From the cover, a sculpted portrait of Ed van Hinte (1951), a design journalist, stares at you with wide-open eyes as a sepsis patient. He was sick, and not just a little.
But fortunately, Van Hinte is one of the 50,000 survivors out of 60,000 people who contracted sepsis, a potentially fatal immune disorder leading to self-poisoning. Dazed, he surrendered to the whims of the disease. What else could he do?
As he recovers, Van Hinte regains a sense of control as he jots down what is happening to him on a laptop. After his recovery, Van Hinte compiled the poignant, shocking, and humorous accounts of his illness into a beautiful illustrated book. The intuitive and uninhibited drawings by Fynn van der Ziel and the dynamic typography and book design by Céline Hurka and Rudi van Delden guide you through the ups and downs of being very ill and the journey to recovery.






Bedtime stories
What stands out is the Swiss binding, a cover with one open side, allowing the sections to lie flat. This makes it easy to read the book in bed (…). In his narrative, Van Hinte shifts through the passage of time and between feelings of madness and understanding, hope and HORROR (for which he warns the reader only afterward!) 112, Gedver, Overdracht, Veilig, and AAUU blare as capital letters across the spreads. The Tonka typeface by Hurka and Huw Williams was used for this. In the text blocks, Hurka van Van Delden employs the effective attention-grabbing technique of accented words, such as on the “Privé” page.
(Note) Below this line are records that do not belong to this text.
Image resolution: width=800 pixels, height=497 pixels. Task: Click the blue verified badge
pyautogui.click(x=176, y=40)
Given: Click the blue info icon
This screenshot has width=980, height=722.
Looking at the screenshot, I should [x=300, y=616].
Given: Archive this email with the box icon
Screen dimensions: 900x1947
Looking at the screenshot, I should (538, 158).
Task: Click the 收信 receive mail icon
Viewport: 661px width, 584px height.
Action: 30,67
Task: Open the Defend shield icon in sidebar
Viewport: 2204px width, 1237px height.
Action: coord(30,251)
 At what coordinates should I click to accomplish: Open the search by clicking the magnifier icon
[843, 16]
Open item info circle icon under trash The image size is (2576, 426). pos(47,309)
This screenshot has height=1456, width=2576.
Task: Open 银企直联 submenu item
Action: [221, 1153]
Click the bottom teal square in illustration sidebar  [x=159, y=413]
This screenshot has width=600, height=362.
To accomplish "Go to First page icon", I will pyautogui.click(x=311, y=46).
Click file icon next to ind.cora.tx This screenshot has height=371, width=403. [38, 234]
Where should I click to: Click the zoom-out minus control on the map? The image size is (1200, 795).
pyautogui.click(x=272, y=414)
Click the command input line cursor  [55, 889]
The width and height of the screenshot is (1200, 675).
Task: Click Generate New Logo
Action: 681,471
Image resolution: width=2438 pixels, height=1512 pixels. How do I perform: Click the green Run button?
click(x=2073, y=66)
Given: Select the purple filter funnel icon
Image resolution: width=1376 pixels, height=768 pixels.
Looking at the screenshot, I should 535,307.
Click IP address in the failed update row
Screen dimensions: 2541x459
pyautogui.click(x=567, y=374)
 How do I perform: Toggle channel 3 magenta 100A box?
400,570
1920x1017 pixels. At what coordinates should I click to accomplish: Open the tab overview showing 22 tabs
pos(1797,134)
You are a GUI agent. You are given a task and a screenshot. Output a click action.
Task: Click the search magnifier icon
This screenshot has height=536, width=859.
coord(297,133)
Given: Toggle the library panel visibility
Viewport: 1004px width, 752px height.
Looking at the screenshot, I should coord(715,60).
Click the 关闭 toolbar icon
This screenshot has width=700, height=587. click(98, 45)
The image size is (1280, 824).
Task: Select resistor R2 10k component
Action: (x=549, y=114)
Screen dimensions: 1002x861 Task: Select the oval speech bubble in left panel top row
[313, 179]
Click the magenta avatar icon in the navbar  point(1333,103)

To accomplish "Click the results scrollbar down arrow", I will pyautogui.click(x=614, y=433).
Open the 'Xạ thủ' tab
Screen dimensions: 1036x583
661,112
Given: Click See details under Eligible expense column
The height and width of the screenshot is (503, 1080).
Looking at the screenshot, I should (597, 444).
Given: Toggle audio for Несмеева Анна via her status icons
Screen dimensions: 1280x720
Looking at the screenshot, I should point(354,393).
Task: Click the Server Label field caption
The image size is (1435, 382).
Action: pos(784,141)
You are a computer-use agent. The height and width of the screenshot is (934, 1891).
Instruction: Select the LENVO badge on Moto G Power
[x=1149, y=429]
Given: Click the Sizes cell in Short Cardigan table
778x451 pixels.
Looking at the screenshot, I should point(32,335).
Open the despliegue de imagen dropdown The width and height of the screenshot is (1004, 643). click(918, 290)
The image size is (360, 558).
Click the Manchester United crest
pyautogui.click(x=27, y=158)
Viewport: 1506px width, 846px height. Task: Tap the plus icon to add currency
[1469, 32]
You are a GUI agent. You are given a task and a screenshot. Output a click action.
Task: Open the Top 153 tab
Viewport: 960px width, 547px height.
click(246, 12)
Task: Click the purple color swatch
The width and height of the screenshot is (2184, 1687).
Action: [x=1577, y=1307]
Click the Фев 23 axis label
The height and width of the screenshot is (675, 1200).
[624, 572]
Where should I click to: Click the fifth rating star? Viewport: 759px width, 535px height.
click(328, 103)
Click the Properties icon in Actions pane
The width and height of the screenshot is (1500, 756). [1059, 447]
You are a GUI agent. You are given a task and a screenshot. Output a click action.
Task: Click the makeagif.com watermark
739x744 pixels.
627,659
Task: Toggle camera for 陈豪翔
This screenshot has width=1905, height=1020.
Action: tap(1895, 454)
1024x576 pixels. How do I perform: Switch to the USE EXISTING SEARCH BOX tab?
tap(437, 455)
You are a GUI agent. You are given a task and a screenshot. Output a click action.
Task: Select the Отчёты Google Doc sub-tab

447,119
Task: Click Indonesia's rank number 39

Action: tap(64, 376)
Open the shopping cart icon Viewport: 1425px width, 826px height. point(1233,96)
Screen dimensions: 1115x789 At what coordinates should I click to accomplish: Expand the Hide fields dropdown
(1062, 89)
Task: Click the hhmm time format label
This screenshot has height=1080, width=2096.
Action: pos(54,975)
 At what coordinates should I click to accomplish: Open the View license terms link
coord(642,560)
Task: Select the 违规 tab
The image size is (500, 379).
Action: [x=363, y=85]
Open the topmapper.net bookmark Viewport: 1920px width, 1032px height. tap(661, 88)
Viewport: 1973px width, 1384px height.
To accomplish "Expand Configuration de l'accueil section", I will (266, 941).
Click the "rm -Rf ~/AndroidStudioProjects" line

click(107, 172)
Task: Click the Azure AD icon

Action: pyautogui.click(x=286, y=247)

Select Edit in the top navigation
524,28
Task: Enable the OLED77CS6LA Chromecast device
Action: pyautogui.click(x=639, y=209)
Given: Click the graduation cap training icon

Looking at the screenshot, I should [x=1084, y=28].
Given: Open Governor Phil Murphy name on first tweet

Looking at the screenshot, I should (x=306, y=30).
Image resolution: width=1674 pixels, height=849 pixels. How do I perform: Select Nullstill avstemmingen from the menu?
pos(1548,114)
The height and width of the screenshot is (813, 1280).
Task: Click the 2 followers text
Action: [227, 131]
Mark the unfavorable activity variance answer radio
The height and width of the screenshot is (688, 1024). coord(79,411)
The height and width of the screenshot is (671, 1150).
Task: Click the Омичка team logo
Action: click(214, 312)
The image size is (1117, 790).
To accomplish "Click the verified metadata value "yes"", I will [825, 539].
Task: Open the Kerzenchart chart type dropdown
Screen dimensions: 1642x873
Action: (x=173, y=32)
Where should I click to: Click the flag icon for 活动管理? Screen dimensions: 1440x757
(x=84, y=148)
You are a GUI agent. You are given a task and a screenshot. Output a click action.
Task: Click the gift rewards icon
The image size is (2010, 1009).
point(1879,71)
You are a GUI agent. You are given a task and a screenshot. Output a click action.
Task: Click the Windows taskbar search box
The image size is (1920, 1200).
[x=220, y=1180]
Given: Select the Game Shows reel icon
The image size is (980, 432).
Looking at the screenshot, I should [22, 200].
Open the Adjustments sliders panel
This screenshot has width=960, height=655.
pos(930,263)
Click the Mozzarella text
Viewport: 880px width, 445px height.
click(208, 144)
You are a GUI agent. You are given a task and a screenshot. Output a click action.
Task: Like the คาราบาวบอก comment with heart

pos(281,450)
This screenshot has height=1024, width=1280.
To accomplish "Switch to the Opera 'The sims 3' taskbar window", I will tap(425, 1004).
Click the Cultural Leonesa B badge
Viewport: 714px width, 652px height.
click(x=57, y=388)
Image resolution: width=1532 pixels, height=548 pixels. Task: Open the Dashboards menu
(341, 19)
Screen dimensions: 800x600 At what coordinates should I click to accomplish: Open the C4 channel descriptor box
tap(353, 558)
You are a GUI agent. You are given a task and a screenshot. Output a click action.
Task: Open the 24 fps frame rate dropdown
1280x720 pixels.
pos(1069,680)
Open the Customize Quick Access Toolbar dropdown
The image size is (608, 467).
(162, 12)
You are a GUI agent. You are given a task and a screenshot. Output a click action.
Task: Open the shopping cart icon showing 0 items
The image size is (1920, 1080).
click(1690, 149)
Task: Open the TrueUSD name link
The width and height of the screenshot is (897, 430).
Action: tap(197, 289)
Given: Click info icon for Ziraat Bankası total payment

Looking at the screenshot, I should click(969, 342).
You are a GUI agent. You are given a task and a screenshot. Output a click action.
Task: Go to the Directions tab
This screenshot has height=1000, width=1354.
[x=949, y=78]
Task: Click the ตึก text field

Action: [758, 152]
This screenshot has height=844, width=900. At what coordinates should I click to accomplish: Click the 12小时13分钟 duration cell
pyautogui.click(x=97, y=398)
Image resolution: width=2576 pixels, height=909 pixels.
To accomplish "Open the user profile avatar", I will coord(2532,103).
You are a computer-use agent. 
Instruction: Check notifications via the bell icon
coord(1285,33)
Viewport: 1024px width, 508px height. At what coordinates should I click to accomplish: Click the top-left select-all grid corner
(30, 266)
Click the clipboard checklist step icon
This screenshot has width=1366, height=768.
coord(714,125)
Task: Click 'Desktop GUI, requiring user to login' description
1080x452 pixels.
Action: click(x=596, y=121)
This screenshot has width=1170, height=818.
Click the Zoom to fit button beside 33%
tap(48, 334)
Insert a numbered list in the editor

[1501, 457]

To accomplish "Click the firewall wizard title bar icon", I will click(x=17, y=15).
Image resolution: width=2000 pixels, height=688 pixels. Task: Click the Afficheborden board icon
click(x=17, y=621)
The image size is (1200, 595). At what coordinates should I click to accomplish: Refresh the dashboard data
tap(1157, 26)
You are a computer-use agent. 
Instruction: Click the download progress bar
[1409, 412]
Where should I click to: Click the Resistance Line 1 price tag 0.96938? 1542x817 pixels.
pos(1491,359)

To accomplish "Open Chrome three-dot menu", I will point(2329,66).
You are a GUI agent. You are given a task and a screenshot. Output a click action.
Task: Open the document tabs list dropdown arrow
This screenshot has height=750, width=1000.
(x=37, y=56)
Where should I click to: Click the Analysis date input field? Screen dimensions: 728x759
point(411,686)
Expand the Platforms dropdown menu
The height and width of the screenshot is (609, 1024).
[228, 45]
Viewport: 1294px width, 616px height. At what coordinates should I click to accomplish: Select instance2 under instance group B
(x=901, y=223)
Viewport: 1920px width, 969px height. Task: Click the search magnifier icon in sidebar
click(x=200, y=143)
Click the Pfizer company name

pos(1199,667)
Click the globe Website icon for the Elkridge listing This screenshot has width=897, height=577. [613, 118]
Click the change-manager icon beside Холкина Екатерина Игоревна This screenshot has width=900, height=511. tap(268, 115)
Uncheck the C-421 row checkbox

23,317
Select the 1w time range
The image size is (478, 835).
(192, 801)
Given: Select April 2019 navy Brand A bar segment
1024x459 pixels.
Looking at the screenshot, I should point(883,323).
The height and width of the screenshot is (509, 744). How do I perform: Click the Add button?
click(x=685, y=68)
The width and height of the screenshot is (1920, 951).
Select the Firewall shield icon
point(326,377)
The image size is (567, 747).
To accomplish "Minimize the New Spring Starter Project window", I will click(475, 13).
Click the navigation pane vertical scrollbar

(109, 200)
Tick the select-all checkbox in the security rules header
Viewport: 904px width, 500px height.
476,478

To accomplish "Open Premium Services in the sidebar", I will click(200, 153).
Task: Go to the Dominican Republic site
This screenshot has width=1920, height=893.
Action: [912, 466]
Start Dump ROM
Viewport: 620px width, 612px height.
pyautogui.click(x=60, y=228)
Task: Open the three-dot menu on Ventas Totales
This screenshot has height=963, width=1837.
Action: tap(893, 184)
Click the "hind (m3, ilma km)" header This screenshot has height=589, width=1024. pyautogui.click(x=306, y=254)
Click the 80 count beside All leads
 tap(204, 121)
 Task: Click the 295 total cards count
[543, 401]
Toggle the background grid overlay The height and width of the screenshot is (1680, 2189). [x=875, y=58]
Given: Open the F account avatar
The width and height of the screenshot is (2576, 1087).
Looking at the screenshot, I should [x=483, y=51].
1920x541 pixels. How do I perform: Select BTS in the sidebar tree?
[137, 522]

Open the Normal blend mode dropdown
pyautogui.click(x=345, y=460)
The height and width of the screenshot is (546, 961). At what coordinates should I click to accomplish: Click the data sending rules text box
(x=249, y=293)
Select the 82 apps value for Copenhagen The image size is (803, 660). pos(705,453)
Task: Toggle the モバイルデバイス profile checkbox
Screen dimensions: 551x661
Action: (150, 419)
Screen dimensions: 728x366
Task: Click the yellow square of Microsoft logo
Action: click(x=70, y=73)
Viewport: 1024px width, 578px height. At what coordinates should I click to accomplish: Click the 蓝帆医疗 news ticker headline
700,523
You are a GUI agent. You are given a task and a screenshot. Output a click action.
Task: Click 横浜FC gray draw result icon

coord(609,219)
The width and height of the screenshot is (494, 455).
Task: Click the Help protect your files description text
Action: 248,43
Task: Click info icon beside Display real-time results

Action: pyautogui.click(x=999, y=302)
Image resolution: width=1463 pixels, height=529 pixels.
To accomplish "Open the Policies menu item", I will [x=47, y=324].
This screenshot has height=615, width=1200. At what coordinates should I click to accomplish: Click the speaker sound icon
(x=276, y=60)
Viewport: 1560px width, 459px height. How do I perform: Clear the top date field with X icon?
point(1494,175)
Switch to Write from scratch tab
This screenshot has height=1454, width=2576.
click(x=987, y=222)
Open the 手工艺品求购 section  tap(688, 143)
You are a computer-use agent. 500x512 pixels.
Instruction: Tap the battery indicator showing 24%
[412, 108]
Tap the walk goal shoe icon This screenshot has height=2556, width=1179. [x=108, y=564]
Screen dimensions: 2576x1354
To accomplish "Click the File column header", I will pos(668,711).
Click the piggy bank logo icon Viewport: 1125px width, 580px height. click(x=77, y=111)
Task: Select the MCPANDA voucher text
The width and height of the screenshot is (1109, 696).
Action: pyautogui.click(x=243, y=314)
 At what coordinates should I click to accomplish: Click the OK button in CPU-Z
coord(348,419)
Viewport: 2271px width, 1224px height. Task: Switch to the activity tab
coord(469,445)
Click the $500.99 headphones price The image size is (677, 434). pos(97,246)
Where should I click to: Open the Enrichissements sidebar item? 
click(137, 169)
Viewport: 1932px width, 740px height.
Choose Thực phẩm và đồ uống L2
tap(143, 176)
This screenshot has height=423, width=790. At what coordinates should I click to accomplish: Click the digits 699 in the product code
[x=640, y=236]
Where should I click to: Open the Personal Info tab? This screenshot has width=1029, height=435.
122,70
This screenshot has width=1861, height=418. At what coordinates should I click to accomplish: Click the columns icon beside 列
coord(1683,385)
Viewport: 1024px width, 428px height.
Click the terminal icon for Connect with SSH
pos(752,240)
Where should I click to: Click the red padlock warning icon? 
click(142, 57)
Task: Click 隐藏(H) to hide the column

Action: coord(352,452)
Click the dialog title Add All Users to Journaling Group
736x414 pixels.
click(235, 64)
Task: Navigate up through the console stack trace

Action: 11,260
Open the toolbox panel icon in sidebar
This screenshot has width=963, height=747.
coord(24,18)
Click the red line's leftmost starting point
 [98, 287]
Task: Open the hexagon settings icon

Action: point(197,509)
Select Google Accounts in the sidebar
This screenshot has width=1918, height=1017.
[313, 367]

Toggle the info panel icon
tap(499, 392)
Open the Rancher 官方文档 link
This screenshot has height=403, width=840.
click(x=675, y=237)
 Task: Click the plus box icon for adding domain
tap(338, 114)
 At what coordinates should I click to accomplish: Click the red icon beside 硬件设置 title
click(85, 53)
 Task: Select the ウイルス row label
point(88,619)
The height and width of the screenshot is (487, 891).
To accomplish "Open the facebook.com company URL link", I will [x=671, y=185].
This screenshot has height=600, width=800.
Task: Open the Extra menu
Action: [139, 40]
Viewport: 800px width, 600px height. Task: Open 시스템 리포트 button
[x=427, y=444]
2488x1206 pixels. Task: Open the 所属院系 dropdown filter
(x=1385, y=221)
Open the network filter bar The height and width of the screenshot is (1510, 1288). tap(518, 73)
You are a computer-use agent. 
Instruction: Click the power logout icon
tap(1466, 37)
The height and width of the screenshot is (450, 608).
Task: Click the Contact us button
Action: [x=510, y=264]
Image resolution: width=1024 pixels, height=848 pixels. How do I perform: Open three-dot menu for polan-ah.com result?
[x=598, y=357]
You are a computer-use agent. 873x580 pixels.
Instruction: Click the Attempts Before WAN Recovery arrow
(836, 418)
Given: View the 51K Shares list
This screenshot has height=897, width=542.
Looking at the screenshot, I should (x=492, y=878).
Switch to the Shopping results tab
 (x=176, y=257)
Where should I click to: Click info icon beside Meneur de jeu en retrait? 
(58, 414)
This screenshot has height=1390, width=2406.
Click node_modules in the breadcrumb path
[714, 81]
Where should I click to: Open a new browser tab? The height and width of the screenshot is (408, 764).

Van der Ziel provides a counterpoint with deliberately clumsy yet unvarnished portraits, interspersed with mood boards as the patient, recovering from painful bladder irrigations, drifts back into the twilight zone between wakefulness and slumber. Pastel hues—delicate light blue, blood brown, Naples yellow, nightmare purple, hopeful orange—ultimately guide you toward a happy ending.
This potential Best Designed Book also deserves an award as an inventively designed medical history.